As a major consumer of cane sugar, I was disturbed to learn the realities of cane sugar production when I visited a sugarcane-producing area in Bolivia.

Sugarcane grew as far as the eye could see on the degraded soils of the deforested industrial agricultural area in Bolivia's lowlands. At one point, the van I was riding in got stuck in a traffic jam of enormous trucks, each full of sugarcane, delivering their loads to a refinery. The area around the refinery smelled terrible, and the locals told us the smell came from oxidizing ponds that hold the refinery's wastewater. When the refineries are washed out, typically once a year, the wastewater is dumped into local waterways, resulting in fish kills. This spurred me to learn more about how sugar is made, both in the U.S. and around the world, and how it impacts the land and the people who produce it. Sadly, the story of sugar is also the story of the African slave trade. Today, sugar production still uses exploitative labor practices and can cause serious environmental problems.

Sugar's Rotten History

Nobody alive today remembers a day when sugar was not a cheap, ubiquitous food in our diets, but historically speaking, it's actually a relatively recent addition to the European diet, one very tightly intertwined with the African slave trade. As Sidney W. Mintz chronicles in his book Sweetness and Power: The Place of Sugar in Modern History, when cane sugar first appeared in England in the 12th century, only royalty could afford it, and even then, only in small quantities. This is hardly surprising, considering the journey sugar made to reach England.

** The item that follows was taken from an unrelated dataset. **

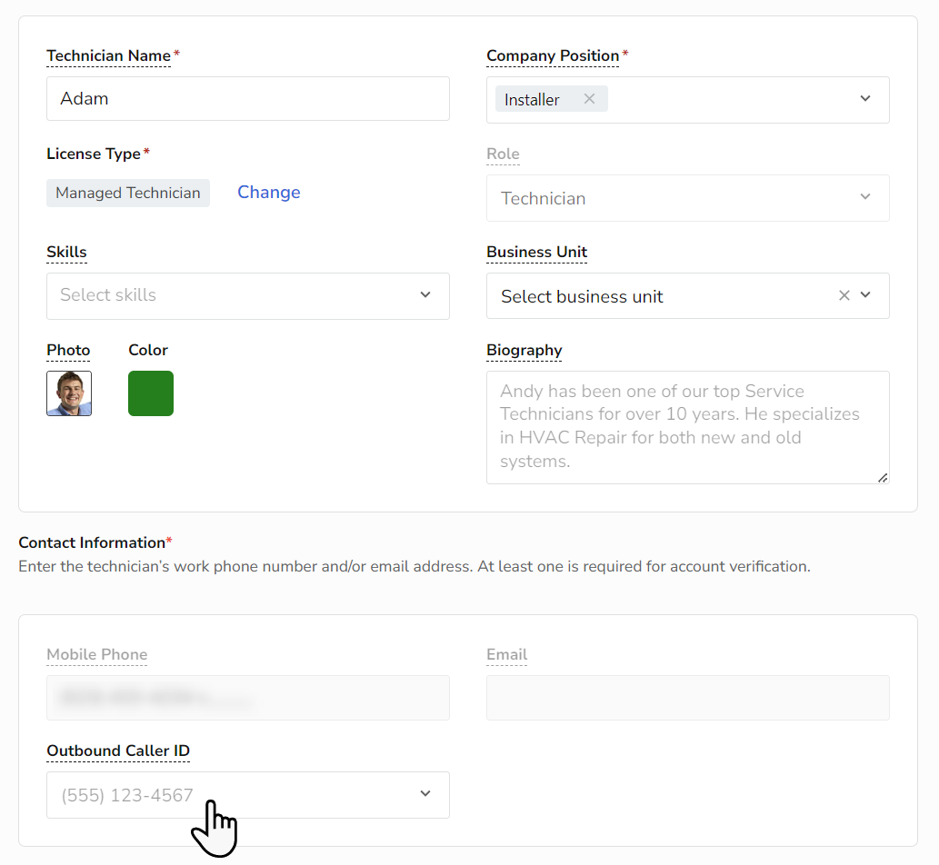Click the Company Position dropdown arrow
This screenshot has height=865, width=939.
pos(865,99)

Sugarcane, a fast-growing tropical grass that reaches 12 to 15 feet high at maturity, was domesticated around 8000 B.C.E. in New Guinea and was carried to India, the Philippines, and perhaps Indonesia some 2,000 years later. By 500 C.E., Indians were making sugar, a process that involves pressing the two-inch-thick cane to extract a dark green juice, rich with nutrients as well as sucrose, then boiling it down to remove liquid and crystalize the sugar. Various processes can be used to refine the sugar so that it is anywhere from a brown color to the chemically pure, white crystal we know today. Of course, until relatively recently, sugar refiners were never able to achieve a mass-produced commodity product so pure that it was completely white.